Schauspieler und Autor August Schmölzer nimmt seine Leser in eine landschaftlich schöne Gegend Österreichs mit, nämlich in die Weststeiermark: die malerischen Weinberge sowie die sanfte Hügellandschaft machen diesen Landstrich für Touristen, die das (angeblich) Ursprüngliche suchen, interessant.
Doch hinter der schön präsentierten Fassade gärt es.

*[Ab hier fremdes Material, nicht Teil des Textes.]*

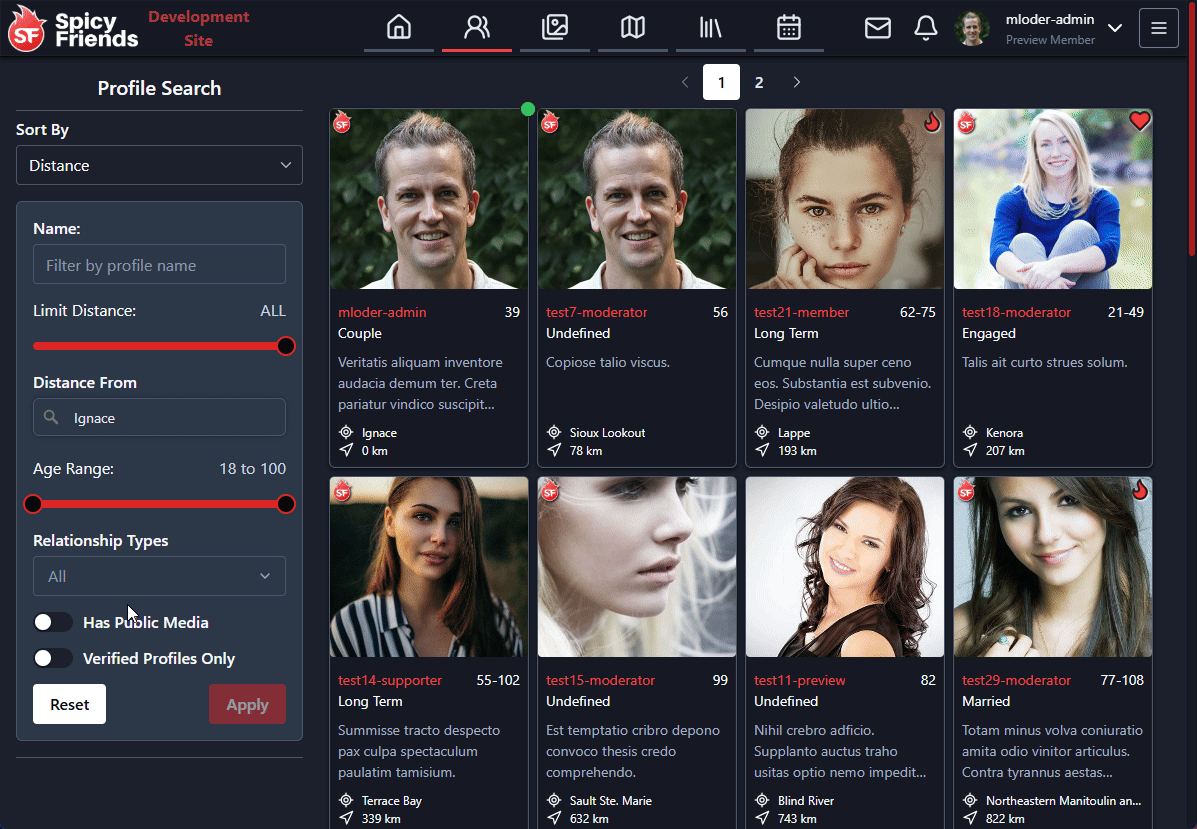Open the hamburger menu button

Da ist zum einen die behördlich verordnete Zusammenlegung der Weststeiermark mit der Südsteiermark, die den stolzen Bewohnern gegen den Strich geht und für böses Blut sorgt, und zum anderen sind es die kleinen und größeren Alltagssorgen sowie eine nicht aufgearbeitete Vergangenheit, die zur Unzeit aufbricht.
Das Gute und das Schlechte geben sich in St. Vinzenz die Hand, sagt Frau Klug, die nicht nur so heißt, sondern es auch ist.
Franziska Klug, ist eine betagte Kleinbäuerin, die um ihre kleine Rente mit dem Vermieten eines Zimmers an den pensionierte Gendarm Josef Sudi, aufbessert.
Die Bewohner von St. Vinzenz sind so schillernd wie der Schilcher, der dort in Strömen fließt: herb, sperrig und unberechenbar. So ertränkt der Bürgermeister seine Probleme in der Gemeinde, aus der die Jugend abwandert und die national-traditionelle Heimat-Partei im Teich der Unzufriedenheit fischt, im Alkohol. Auch seine nicht mehr funktionierenden Ehe und den behinderten Sohn säuft er einfach weg. Also, nicht einfach, denn die Folgen des chronischen Alkoholabusus sind absehbar.
Als dann noch zwei Menschen ermordet werden, zerbröckelt die ohnehin trügerische Idylle vollends. Längst vergessen Geglaubtes, unter den Teppich gekehrtes, kommt, ob die Einheimischen wollen oder nicht, ans Tageslicht.
Meine Meinung:
August Schmölzer zeichnet mit seinem neuen Roman Heimat ein fast kitschiges Gemälde der Landschaft und der Menschen in deren Seelen so mancher Abgrund lauert. Er fördert Wunderbares und Widerliches zu Tage. Dabei ist es gar nicht so leicht unter diesem Titel ein Buch herausbringen, wird doch das Wort gegenwärtig wieder instrumentalisiert, wenn es darum geht als WIR gegen die ANDEREN zu sein. Die Bösen, die Schlechten sind immer die anderen, so dass man den selbst verursachten Schmutz vor der eigenen Haustüre gar nicht wahrnimmt.
Dieser Roman ist eine Art Liebeserklärung an das Dorf, das so oder so ähnlich überall sein könnte. August Schmölzer beschreibt das Dorfleben und seine Menschen in einer gelungenen Mischung aus Provinzposse, Gesellschaftskritik und Krimi, bei der Probleme und Missstände offenbart werden. Sich aus reiner Bequemlichkeit und Nicht-anecken-wollen, weg zu ducken hat ausgedient.
Hier muss ich wieder einmal Ingeborg Bachmann zitieren: Die Wahrheit ist den Menschen zumutbar..
Das Cover passt recht gut, betrachten die Leser das Dorf wie durch ein Schlüsselloch.
Fazit:
Gerne gebe ich dieser kritischen Liebeserklärung an die Heimat, die voll Wortwitz und sprachlicher Eloquenz daherkommt, 5 Sterne.